§ TRY IT:
Of the lines below, write out exactly those from the line with "Learning from intersectoral" through the line with "Étudiants boursiers (645, 329)", both included, and skip the rest.

┌──

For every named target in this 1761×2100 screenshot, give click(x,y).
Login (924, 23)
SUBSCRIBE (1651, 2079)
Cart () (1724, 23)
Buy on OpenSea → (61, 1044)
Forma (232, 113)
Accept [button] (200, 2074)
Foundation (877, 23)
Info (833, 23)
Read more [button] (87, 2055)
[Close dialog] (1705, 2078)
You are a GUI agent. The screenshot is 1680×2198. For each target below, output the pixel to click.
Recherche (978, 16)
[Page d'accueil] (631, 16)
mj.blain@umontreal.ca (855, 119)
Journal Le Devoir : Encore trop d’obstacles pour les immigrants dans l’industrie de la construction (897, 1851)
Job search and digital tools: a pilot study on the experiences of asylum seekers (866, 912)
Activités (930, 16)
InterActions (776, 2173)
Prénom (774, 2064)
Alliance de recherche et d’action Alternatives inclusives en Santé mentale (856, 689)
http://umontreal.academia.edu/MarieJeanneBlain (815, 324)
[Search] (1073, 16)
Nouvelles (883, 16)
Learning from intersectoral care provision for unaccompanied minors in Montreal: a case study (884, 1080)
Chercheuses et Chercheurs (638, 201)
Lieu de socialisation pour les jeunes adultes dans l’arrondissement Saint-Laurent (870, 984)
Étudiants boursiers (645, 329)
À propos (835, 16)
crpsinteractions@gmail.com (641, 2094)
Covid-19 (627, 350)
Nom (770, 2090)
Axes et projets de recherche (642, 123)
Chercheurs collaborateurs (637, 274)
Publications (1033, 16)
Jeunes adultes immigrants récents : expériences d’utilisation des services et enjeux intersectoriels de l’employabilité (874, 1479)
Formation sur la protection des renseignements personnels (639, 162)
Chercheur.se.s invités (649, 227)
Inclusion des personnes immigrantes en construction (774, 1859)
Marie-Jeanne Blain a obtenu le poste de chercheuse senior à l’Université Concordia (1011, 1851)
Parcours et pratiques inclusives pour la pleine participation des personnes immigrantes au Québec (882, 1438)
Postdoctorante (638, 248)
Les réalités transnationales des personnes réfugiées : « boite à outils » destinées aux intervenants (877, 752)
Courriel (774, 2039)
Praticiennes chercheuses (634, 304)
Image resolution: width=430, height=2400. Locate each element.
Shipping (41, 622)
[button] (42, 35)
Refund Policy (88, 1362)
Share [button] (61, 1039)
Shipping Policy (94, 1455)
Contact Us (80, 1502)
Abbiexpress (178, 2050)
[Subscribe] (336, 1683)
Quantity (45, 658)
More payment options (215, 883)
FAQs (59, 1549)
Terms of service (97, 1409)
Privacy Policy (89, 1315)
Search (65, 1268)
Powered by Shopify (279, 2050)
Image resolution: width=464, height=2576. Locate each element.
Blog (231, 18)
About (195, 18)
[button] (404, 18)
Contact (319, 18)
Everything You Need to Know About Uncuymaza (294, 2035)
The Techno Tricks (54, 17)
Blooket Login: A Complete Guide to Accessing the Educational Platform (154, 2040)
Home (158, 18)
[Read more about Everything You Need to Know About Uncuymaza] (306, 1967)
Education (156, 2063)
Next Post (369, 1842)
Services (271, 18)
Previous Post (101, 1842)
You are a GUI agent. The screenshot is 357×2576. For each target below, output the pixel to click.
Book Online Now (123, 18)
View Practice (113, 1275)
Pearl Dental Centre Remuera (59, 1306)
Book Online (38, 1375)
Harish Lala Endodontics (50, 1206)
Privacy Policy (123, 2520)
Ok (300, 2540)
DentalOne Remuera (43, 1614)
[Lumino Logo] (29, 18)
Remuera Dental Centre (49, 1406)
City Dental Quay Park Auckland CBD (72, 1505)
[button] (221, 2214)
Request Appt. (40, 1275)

└──

§ RESPONSE TO THIS EXERCISE:
Learning from intersectoral care provision for unaccompanied minors in Montreal: a case study (884, 1080)
Chercheuses et Chercheurs (638, 201)
Lieu de socialisation pour les jeunes adultes dans l’arrondissement Saint-Laurent (870, 984)
Étudiants boursiers (645, 329)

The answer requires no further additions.